This Is Art – The effect of streaming services on the music industry

By Jack Rechsteiner, managing editor

How do you listen to music today? Probably Spotify or Bandcamp or Google Music or YouTube.

Gone are the days of listening to physical copies of music. Sure, some musical diehards (myself included) still purchase vinyl or cassettes to hold onto, but the majority of people only listen to music on digital formats. They don’t even make cars or laptops with CD players anymore. So the question on the mind of many musical artists is, what impact are streaming services having on the careers of aspiring musicians?

“You do make money from it, but just not as much as you would make back in the day when people bought physical albums. There is a market of people who still buy physical albums, such as people who really want to support the artist or people who like vinyl, but the majority of plays these days definitely come from streams,” says Josh Cowdrey, guitarist and vocalist for Detroit band You Rest You Joy Life.

On one hand, streaming is better than having Lars Ulrich yelling about Napster (if anyone remembers that court case about music torrenting in 2000.) That’s a lesser-of-two-evils answer, but it shows an industry shift that is hopefully moving in a better direction for the future.

“I see the good and bad on both sides. I think for younger bands it can be good as there’s now a market for everything, even the weirdest stuff. With the touch of a button you can find some random band who made a self-recorded EP in a basement in China. There’s also no pressure to make ‘mainstream accessible’ music because of this,” says Cowdrey.

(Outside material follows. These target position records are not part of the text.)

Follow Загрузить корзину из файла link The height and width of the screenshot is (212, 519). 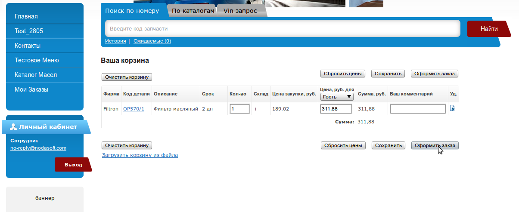pyautogui.click(x=140, y=155)
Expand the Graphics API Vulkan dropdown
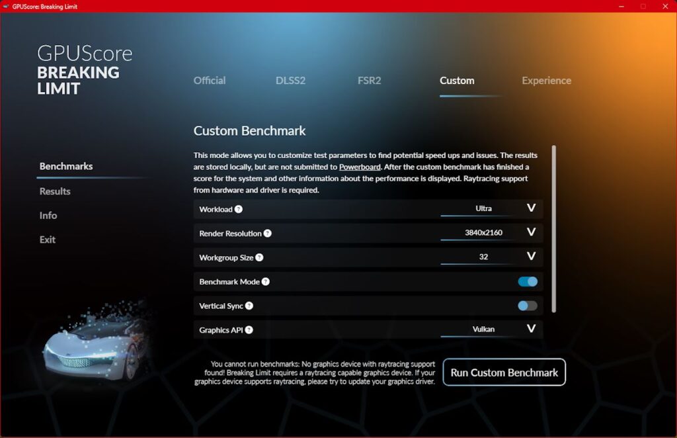 click(x=491, y=329)
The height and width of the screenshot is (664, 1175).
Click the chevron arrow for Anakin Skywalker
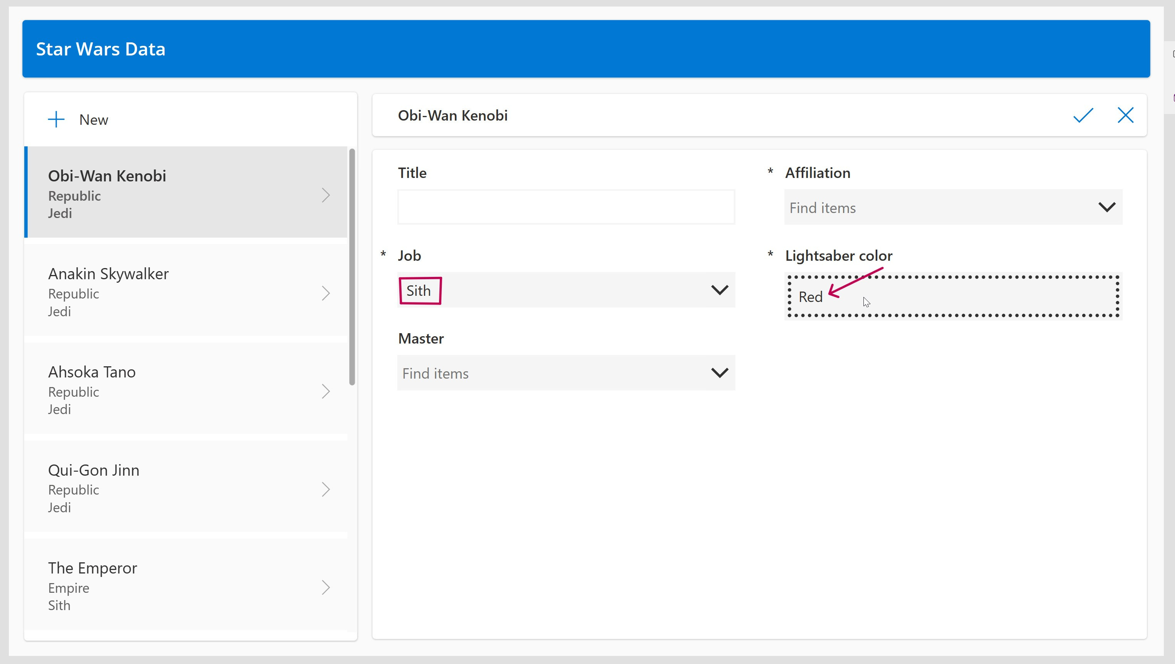[x=326, y=293]
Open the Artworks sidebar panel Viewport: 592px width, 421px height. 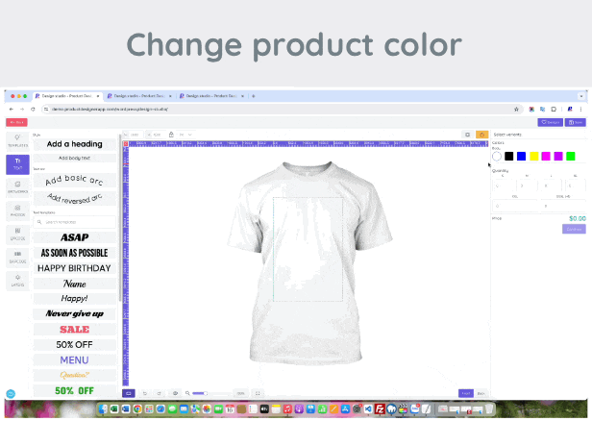[x=17, y=186]

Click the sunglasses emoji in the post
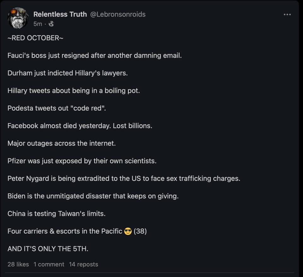[128, 231]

In the context of how people listen to music today, I don’t think the industry could survive without streaming. Anytime I buy a physical copy of music, it’s usually after I’ve listened to it online. Even though I love having physical copies of my music, I listen to all my music digitally and I can think of very few ways that digitize music as effectively and successfully as streaming services.

“Back in the day the only route to get exposure was to sign to a label and then you were at their mercy. This is not the case anymore. Take Chance the Rapper for example, who is now a three-time Grammy-winning artist that has produced all his music independently and released his latest album on Spotify,” says Cowdrey.

Streaming has helped many small bands get their names out to people who may not have listened to it otherwise, but it makes significantly less money for the artists than if people were purchasing the music for a few dollars. This makes it a lot harder for musicians to pay for recording and touring. Because of the accessibility of streaming, it has given artists more exposure without people having to worry about paying for a copy of the album, so there’s good and bad.

“There is a reason a lot of artists have held out on streaming for a long time or still refuse to do it. The main way to get paid as a musician is through touring and merchandise, as well as licensing and syncing,” says Cowdrey.

If I still had to buy music to listen to it for the first time, there would be an uncountable amount of bands that I love that I would have never heard of otherwise. It’s a terrible thing that music is getting bought less and less, but it gives more people an opportunity to discover smaller artists and then come to watch you perform. It’s a form of give and take, which is now seeing the music industry push toward generating more money from show experiences and merchandise that isn’t CDs.

It’s now easier than ever to earn a living wage with music, due to social media and streaming, but it is harder to get beyond that point. Streaming is a double-edged sword for the music industry, but until the industry makes a shift toward supporting artists the pros are going to evenly outweigh the cons.